Langkah korporasi ini menandai dimulainya fase ekspansi agresif Win&Co, menyusul hasil positif dari pembenahan operasional sepanjang tahun 2025. Dalam aksi korporasi ini, perseroan berencana menerbitkan hingga 10,67 miliar saham baru dengan nilai nominal Rp100 per saham.
Saham-saham tersebut akan memiliki hak yang sama dengan saham lama. Selain itu, Win&Co juga menyiapkan penerbitan waran hingga maksimal 35% dari total saham beredar. Kebijakan ini diharapkan dapat menambah daya tarik bagi investor serta memperkuat struktur permodalan perusahaan.
Direktur Utama Win&Co Group, Sugianto Soenario, menegaskan bahwa persetujuan pemegang saham ini menjadi pijakan penting untuk mempercepat rencana ekspansi. “Ini adalah momentum bagi Perseroan untuk memasuki fase pertumbuhan berikutnya secara lebih agresif dan terukur,” ujarnya dalam siaran pers pada Senin (20/4/2026).
Keputusan untuk menggelar rights issue ini didasari oleh pemulihan kinerja Win&Co yang signifikan sepanjang tahun 2025, terutama pada kuartal IV. Penjualan tercatat melonjak sekitar 40% dibandingkan kuartal sebelumnya.
Lonjakan ini didukung oleh penguatan segmen business-to-business (B2B), khususnya pada bisnis kakao olahan dan bahan baku. Bersamaan dengan itu, lini produk ritel juga mulai memberikan kontribusi yang lebih besar, seiring inovasi produk berbasis cokelat dan kerja sama strategis yang efektif. Transformasi yang dilakukan perusahaan terbukti memberikan dampak langsung pada kinerja operasional.
Win&Co beroperasi di sektor yang tengah bertumbuh pesat. Industri kakao dan cokelat global diproyeksikan mencatat pertumbuhan tahunan sekitar 4,9% hingga tahun 2034. Di pasar domestik, permintaan bahan baku kakao diperkirakan tumbuh sekitar 6% hingga tahun 2031.
Pendorong pertumbuhan ini jelas, yakni konsumsi produk cokelat yang terus meningkat, ekspansi industri makanan dan minuman, serta tren premiumisasi produk. Indonesia sendiri telah mengukuhkan posisinya sebagai salah satu pemain utama global dengan menjadi produsen olahan kakao terbesar keempat di dunia. Kombinasi momentum internal dan prospek industri yang menjanjikan mendorong Win&Co untuk memperbesar langkah ekspansi.

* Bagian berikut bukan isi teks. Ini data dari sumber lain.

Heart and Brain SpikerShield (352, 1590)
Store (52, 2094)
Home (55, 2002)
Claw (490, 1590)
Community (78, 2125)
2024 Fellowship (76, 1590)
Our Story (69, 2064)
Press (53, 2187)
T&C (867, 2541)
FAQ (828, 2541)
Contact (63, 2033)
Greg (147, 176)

Melalui tambahan modal dari rights issue ini, Win&Co berencana mempercepat ekspansi di tiga lini utama: penguatan bisnis kakao olahan dan bahan baku, pengembangan produk konsumen, serta peluang akuisisi strategis. Strategi ini ditujukan untuk memperluas portofolio usaha dan meningkatkan skala bisnis perusahaan. Dalam jangka panjang, Win&Co membidik posisi yang lebih kuat, baik di pasar domestik maupun internasional.
Dengan struktur permodalan yang lebih solid dan tren kinerja yang terus membaik, rights issue ini bukan sekadar penggalangan dana, melainkan kunci bagi Win&Co untuk mengakselerasi pertumbuhan dan bersaing lebih agresif di industri kakao.